Problem to solve: With the line containing "Task: Click the download export icon" as the starting point, output every line of the data below through its final line, character for character.

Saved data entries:
_ _ _ _ _
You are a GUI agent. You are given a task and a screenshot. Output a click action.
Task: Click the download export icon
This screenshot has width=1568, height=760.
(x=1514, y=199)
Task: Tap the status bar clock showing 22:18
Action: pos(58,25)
_ _ _ _ _
Answer for the task:
Task: Click the download export icon
This screenshot has width=1568, height=760.
(x=1514, y=199)
Task: Tap the status bar clock showing 22:18
Action: pos(58,25)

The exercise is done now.